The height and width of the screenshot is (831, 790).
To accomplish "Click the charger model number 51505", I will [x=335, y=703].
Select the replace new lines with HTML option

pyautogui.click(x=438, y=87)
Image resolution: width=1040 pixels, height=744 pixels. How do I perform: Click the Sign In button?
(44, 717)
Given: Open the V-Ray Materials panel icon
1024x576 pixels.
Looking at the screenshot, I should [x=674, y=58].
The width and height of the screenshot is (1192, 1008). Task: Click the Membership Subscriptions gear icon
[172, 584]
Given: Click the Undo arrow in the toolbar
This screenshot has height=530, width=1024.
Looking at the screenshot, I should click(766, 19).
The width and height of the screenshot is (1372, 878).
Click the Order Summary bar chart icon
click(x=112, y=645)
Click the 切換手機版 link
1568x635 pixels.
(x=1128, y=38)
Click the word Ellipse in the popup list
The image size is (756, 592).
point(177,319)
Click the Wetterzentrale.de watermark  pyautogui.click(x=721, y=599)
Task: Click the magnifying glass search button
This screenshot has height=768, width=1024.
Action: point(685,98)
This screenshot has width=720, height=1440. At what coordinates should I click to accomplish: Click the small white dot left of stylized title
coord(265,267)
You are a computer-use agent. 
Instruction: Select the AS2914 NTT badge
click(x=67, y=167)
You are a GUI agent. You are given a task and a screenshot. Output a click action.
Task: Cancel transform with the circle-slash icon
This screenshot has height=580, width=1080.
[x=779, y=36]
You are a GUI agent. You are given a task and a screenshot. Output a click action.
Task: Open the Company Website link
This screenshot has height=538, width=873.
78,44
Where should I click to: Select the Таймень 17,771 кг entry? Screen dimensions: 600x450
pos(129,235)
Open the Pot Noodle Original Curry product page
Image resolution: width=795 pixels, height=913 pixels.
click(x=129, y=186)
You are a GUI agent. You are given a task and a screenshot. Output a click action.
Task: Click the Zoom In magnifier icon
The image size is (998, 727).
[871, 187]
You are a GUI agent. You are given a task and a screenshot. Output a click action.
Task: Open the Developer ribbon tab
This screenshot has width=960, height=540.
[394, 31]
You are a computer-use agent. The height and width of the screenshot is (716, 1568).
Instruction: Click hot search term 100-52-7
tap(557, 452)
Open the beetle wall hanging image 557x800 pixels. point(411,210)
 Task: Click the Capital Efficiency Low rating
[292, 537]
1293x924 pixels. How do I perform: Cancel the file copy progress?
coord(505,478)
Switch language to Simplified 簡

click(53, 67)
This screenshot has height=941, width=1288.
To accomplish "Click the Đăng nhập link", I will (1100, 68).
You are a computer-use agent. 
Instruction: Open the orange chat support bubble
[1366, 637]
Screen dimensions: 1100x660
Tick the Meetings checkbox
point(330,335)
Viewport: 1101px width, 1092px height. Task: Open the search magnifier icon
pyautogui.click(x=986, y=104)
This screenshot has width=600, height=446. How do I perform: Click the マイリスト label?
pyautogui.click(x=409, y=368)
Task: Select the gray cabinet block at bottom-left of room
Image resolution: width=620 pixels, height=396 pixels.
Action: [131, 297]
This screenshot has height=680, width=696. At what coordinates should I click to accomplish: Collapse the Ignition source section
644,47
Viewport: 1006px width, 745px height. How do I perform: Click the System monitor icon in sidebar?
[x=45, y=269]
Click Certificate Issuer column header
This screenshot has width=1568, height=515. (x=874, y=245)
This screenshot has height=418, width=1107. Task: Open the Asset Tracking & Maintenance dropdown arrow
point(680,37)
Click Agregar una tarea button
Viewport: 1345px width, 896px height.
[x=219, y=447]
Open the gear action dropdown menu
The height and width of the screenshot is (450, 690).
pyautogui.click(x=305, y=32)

What you need to do: Each line of the material above needs to be quoted exactly, please.

Answer below:
The height and width of the screenshot is (831, 790).
To accomplish "Click the charger model number 51505", I will [x=335, y=703].
Select the replace new lines with HTML option

pyautogui.click(x=438, y=87)
Image resolution: width=1040 pixels, height=744 pixels. How do I perform: Click the Sign In button?
(44, 717)
Given: Open the V-Ray Materials panel icon
1024x576 pixels.
Looking at the screenshot, I should [x=674, y=58].
The width and height of the screenshot is (1192, 1008). Task: Click the Membership Subscriptions gear icon
[172, 584]
Given: Click the Undo arrow in the toolbar
This screenshot has height=530, width=1024.
Looking at the screenshot, I should click(766, 19).
The width and height of the screenshot is (1372, 878).
Click the Order Summary bar chart icon
click(x=112, y=645)
Click the 切換手機版 link
1568x635 pixels.
(x=1128, y=38)
Click the word Ellipse in the popup list
The image size is (756, 592).
point(177,319)
Click the Wetterzentrale.de watermark  pyautogui.click(x=721, y=599)
Task: Click the magnifying glass search button
This screenshot has height=768, width=1024.
Action: point(685,98)
This screenshot has width=720, height=1440. At what coordinates should I click to accomplish: Click the small white dot left of stylized title
coord(265,267)
You are a computer-use agent. 
Instruction: Select the AS2914 NTT badge
click(x=67, y=167)
You are a GUI agent. You are given a task and a screenshot. Output a click action.
Task: Cancel transform with the circle-slash icon
This screenshot has height=580, width=1080.
[x=779, y=36]
You are a GUI agent. You are given a task and a screenshot. Output a click action.
Task: Open the Company Website link
This screenshot has height=538, width=873.
78,44
Where should I click to: Select the Таймень 17,771 кг entry? Screen dimensions: 600x450
pos(129,235)
Open the Pot Noodle Original Curry product page
Image resolution: width=795 pixels, height=913 pixels.
click(x=129, y=186)
You are a GUI agent. You are given a task and a screenshot. Output a click action.
Task: Click the Zoom In magnifier icon
The image size is (998, 727).
[871, 187]
You are a GUI agent. You are given a task and a screenshot. Output a click action.
Task: Open the Developer ribbon tab
This screenshot has width=960, height=540.
[394, 31]
You are a computer-use agent. The height and width of the screenshot is (716, 1568).
Instruction: Click hot search term 100-52-7
tap(557, 452)
Open the beetle wall hanging image 557x800 pixels. point(411,210)
 Task: Click the Capital Efficiency Low rating
[292, 537]
1293x924 pixels. How do I perform: Cancel the file copy progress?
coord(505,478)
Switch language to Simplified 簡

click(53, 67)
This screenshot has height=941, width=1288.
To accomplish "Click the Đăng nhập link", I will (1100, 68).
You are a computer-use agent. 
Instruction: Open the orange chat support bubble
[1366, 637]
Screen dimensions: 1100x660
Tick the Meetings checkbox
point(330,335)
Viewport: 1101px width, 1092px height. Task: Open the search magnifier icon
pyautogui.click(x=986, y=104)
This screenshot has width=600, height=446. How do I perform: Click the マイリスト label?
pyautogui.click(x=409, y=368)
Task: Select the gray cabinet block at bottom-left of room
Image resolution: width=620 pixels, height=396 pixels.
Action: [131, 297]
This screenshot has height=680, width=696. At what coordinates should I click to accomplish: Collapse the Ignition source section
644,47
Viewport: 1006px width, 745px height. How do I perform: Click the System monitor icon in sidebar?
[x=45, y=269]
Click Certificate Issuer column header
This screenshot has width=1568, height=515. (x=874, y=245)
This screenshot has height=418, width=1107. Task: Open the Asset Tracking & Maintenance dropdown arrow
point(680,37)
Click Agregar una tarea button
Viewport: 1345px width, 896px height.
[x=219, y=447]
Open the gear action dropdown menu
The height and width of the screenshot is (450, 690).
pyautogui.click(x=305, y=32)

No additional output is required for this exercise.